Nitric oxide is a crucial mediator of several forms of glomerulonephritis. We examined the effects of NO on the mRNA expression pattern in glomerular mesangial cells by using a low‐stringency reverse transcriptase‐polymerase chain reaction method and detected a cDNA fragment that was induced by interleukin 1β (IL‐1β) and further up‐regulated by the NO donor diethylenetriamine‐nitric oxide (DETA‐NO). Each respective cDNA fragment was found to match with the cDNAs of rat macrophage inflammatory protein 2 (MIP‐2) and GRO/cytokine‐induced neutrophil chemoattractant 2β (CINC‐2β). Further characterization of MIP‐2 regulation by Northern blot analysis confirmed an NO‐ and IL‐1β‐dependent increase in MIP‐2 mRNA levels. Moreover, inhibition of IL‐1β‐induced endogenous NO formation by the NO‐synthase (NOS) inhibitor L‐NMMA markedly attenuated MIP‐2 protein expression. We cloned 770 bp of the 5′‐flanking region of rat MIP‐2 and fused this fragment to a luciferase reporter gene. Transfection of the construct into mesangial cells resulted in a 3.5‐fold increase in luciferase activity in cells treated with DETA‐NO when compared to controls, suggesting a transcriptional mechanism for NO‐induced MIP‐2 expression. Deletion and mutational analysis identified critical nuclear factor (NF)‐κB and NF‐IL‐6 binding sites required for NO regulation of MIP‐2. In vivo, inhibition of NO synthesis in the Thy‐1.1 model of mesangioproliferative glomerulonephritis by the specific inducible‐NOS inhibitor L‐NIL resulted in a marked reduction of MIP‐2 mRNA expression. Furthermore, infiltration of neutrophils into the glomerulus was dramatically attenuated in L‐NIL‐treated rats.

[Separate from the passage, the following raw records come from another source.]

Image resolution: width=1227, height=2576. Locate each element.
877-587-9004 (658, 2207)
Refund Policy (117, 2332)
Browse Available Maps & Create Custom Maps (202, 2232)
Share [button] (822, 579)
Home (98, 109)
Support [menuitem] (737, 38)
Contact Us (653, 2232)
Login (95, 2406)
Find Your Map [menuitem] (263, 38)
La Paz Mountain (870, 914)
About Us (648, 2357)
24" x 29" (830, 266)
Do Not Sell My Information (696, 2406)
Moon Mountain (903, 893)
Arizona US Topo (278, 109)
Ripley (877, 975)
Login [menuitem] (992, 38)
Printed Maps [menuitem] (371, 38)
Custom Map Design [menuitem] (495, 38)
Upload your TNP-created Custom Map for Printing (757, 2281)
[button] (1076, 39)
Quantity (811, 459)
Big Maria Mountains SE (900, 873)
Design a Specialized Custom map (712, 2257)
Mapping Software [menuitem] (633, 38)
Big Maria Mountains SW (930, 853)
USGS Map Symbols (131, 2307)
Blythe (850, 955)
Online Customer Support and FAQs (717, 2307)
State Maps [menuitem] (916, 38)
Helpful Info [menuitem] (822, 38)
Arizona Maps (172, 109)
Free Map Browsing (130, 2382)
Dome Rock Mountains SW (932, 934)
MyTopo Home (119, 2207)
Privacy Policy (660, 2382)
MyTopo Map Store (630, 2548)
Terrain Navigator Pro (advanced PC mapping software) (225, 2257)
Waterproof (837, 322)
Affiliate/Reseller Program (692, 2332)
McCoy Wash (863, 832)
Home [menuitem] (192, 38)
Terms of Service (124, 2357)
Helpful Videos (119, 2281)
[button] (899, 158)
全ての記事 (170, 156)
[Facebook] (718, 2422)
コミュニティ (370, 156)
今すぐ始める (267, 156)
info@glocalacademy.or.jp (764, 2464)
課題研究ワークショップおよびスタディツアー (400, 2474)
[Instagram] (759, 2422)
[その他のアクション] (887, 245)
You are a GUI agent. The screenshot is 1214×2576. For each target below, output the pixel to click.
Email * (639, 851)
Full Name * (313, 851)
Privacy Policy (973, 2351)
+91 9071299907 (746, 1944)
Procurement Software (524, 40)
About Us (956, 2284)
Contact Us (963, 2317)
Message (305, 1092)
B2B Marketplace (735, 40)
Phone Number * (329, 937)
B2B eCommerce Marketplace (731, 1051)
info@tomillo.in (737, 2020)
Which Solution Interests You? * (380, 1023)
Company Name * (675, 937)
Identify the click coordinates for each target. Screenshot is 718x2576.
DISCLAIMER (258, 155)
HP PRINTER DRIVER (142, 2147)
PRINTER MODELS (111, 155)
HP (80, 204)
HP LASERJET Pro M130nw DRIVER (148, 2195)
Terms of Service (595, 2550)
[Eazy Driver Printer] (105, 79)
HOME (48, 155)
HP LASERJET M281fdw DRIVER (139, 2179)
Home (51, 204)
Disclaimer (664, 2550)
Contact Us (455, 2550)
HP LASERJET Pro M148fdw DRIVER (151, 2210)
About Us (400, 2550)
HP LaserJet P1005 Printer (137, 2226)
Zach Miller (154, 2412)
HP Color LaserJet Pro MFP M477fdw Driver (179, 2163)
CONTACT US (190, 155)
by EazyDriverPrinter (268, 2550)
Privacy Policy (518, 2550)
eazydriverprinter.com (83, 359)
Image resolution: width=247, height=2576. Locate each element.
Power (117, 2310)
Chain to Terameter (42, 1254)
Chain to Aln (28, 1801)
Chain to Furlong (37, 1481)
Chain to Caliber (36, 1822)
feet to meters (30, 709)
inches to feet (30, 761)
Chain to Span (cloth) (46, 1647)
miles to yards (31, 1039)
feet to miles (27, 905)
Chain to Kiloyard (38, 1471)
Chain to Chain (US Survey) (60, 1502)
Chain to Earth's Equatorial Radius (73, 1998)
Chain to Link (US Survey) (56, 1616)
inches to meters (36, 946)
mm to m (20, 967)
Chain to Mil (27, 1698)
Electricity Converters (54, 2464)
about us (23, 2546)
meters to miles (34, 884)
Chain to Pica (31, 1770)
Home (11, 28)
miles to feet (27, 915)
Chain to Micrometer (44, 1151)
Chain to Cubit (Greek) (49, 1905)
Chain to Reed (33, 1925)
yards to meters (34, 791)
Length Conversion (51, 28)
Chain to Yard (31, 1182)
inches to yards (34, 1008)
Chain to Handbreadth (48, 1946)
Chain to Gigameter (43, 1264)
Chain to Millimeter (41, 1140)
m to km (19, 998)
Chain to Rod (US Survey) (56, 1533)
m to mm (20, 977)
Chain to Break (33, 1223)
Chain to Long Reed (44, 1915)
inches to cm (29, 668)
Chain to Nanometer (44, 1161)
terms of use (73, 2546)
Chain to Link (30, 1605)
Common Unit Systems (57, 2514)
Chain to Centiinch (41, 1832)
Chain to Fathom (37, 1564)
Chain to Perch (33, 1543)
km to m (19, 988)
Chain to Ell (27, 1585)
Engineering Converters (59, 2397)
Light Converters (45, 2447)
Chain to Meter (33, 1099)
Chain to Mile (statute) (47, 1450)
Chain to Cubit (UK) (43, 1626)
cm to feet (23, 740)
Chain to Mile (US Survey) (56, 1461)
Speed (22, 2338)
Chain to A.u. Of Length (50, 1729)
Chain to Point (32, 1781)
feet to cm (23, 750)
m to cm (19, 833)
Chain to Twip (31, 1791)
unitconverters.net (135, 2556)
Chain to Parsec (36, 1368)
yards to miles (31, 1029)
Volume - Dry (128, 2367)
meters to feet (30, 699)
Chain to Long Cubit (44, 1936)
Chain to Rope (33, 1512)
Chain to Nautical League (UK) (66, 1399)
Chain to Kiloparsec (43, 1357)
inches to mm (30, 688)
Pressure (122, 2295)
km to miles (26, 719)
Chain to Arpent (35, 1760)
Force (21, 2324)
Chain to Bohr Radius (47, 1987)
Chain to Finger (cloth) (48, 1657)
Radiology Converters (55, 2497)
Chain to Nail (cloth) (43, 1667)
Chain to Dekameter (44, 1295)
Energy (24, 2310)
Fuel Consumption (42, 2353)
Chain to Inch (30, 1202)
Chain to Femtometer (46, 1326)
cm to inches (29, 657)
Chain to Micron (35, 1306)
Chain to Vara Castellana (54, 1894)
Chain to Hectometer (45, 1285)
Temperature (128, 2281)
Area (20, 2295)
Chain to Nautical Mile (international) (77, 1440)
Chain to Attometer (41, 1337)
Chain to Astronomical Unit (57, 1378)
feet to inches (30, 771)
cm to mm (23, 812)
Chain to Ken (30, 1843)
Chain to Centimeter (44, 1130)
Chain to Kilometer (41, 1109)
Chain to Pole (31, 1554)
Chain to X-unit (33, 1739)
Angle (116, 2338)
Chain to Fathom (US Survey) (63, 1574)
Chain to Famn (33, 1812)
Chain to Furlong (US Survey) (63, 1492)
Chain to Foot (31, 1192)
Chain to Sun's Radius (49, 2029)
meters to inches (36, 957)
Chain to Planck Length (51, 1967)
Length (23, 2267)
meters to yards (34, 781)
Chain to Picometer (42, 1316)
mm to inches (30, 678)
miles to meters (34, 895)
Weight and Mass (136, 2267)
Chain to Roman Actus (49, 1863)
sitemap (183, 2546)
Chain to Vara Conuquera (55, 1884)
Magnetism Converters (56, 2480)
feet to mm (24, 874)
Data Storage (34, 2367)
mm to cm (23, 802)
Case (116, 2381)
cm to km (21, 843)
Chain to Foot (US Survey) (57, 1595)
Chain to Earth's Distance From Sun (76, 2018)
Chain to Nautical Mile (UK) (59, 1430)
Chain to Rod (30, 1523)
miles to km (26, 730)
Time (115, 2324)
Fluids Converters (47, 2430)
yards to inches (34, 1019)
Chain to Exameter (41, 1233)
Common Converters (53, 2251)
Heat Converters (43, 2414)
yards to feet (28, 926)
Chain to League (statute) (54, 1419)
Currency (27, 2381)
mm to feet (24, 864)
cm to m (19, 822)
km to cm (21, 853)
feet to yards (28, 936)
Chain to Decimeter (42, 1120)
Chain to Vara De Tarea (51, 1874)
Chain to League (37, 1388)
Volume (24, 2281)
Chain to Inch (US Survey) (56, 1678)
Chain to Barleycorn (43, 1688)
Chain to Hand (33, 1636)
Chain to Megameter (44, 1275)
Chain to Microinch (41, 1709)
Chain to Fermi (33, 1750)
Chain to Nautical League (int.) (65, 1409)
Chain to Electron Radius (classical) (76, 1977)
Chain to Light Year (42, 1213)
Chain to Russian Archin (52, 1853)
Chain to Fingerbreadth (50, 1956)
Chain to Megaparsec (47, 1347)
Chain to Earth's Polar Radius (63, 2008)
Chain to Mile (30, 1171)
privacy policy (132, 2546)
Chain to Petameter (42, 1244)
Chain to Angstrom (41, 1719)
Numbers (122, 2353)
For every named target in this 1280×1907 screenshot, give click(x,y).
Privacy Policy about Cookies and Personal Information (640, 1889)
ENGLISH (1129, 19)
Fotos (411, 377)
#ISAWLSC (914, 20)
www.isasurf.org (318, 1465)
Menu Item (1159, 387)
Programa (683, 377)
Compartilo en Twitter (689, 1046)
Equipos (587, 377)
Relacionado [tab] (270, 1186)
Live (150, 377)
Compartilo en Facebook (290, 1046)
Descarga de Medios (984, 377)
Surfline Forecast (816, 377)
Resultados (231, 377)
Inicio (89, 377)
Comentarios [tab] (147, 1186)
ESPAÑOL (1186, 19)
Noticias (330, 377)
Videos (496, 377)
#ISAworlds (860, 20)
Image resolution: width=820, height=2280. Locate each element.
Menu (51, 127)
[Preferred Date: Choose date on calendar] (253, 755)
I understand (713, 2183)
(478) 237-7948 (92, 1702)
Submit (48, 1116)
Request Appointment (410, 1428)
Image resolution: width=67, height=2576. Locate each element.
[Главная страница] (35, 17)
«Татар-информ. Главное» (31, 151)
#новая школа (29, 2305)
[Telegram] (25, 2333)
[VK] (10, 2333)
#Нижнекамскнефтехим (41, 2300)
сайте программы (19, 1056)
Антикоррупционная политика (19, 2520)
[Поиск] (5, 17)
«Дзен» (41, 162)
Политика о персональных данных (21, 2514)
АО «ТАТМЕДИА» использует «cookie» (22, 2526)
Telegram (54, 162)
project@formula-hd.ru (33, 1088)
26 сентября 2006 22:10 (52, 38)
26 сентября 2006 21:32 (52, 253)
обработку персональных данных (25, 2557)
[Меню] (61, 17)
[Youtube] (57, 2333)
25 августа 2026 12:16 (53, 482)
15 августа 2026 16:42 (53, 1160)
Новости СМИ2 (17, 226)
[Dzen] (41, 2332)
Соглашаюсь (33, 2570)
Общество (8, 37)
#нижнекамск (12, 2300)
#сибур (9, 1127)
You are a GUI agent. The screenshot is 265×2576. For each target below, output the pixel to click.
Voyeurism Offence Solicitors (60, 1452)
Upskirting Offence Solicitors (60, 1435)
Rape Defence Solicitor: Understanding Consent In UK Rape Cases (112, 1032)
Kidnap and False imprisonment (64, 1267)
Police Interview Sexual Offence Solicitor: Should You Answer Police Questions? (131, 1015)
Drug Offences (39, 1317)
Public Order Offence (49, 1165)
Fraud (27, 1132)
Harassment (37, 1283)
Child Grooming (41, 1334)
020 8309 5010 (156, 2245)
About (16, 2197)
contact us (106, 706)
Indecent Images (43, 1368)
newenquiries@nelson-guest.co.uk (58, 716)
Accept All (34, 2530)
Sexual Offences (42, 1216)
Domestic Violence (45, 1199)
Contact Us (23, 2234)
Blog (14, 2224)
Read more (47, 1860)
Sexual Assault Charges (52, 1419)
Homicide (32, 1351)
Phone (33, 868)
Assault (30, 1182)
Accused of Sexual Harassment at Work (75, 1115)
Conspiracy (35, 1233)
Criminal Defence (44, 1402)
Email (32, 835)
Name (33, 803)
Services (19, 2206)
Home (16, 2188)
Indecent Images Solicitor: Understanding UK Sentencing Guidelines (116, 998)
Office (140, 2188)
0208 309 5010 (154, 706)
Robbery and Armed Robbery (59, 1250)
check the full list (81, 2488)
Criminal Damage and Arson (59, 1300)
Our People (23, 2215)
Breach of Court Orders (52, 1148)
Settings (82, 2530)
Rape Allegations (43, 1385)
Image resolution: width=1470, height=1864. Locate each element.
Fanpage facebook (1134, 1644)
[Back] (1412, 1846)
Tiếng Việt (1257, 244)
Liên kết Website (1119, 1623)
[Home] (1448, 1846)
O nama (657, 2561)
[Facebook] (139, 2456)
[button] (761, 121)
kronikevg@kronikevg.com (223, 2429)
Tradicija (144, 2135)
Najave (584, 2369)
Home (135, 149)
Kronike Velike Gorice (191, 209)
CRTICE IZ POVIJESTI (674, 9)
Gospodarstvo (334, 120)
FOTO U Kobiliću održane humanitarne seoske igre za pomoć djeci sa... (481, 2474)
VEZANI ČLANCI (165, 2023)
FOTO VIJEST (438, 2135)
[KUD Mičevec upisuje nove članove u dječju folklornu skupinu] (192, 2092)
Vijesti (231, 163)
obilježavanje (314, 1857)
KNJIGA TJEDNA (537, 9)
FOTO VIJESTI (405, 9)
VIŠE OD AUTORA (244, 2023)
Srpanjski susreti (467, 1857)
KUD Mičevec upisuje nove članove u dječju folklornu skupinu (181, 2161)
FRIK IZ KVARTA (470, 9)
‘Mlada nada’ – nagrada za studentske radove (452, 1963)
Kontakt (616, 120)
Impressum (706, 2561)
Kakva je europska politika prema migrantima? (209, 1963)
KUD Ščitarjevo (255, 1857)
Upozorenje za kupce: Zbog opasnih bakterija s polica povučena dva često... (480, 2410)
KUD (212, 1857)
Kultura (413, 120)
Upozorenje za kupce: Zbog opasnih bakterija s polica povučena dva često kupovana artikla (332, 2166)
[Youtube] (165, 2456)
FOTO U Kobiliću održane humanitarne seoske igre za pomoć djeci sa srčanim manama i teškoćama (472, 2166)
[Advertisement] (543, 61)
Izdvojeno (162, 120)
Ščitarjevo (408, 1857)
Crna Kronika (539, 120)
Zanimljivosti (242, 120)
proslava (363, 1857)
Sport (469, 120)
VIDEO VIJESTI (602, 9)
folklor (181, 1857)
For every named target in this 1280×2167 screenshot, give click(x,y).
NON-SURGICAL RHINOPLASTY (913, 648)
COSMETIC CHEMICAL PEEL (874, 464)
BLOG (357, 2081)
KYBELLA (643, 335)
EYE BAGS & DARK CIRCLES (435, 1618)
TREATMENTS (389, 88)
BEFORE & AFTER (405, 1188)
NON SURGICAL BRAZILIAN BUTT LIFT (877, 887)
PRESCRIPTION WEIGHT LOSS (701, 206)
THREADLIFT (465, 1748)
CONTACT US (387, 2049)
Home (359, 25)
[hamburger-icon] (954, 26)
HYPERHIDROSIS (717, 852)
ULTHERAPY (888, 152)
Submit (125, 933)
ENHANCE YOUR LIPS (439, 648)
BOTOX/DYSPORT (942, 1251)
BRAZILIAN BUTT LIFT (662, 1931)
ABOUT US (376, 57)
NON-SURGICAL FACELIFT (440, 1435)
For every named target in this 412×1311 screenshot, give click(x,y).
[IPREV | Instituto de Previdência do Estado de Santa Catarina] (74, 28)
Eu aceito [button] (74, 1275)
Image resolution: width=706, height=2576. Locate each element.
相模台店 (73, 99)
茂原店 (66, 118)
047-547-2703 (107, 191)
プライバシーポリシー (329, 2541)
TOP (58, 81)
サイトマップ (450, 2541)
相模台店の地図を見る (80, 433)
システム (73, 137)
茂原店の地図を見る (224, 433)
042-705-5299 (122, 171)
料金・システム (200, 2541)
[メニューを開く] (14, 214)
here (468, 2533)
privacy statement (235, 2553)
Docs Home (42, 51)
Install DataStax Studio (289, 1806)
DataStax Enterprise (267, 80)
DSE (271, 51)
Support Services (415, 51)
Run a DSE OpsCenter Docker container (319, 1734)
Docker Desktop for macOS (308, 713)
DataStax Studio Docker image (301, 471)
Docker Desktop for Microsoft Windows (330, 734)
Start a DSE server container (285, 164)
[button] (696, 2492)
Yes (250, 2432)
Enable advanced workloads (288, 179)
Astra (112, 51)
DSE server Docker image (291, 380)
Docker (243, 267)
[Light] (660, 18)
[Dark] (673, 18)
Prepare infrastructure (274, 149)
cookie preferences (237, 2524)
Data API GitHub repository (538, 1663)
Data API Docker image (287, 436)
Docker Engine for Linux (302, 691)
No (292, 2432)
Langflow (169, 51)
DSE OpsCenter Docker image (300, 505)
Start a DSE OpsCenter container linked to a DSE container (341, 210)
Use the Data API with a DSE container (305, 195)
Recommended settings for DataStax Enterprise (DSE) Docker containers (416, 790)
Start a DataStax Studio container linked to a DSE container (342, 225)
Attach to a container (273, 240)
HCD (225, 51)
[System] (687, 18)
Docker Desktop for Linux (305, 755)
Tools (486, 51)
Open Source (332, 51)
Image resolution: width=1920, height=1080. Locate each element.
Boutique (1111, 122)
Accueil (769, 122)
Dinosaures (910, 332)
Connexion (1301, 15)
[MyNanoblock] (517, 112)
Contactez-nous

Potentiation of nitric oxide synthase expression by superoxide in interleukin 1β-stimulated rat mesangial cells

Exposure of mesangial cells to superoxide, generated by the hypoxanthine/xanthine oxidase system or by the redox cycler 2,3‐dimethoxy‐1,4‐naphthoquinone caused a concentration‐dependent amplification of interleukin (IL)‐1β‐stimulated nitrite production. The effect of superoxide was accompanied by an increase in inducible nitric oxide synthase (iNOS) protein and iNOS mRNA levels. Incubation of mesangial cells with superoxide alone did not induce iNOS expression. To elucidate whether the increase of iNOS expression is due to transcriptional upregulation we fused a 4.5‐kb genomic iNOS fragment that contains the transcriptional start site of the rat iNOS gene to a luciferase reporter gene. In transient transfection studies, superoxide caused a 10‐fold augmentation of iNOS promoter activity in IL‐1β‐challenged mesangial cells. Our data identify superoxide as a co‐stimulatory factor amplifying cytokine‐induced iNOS gene expression and subsequent nitric oxide (NO) synthesis.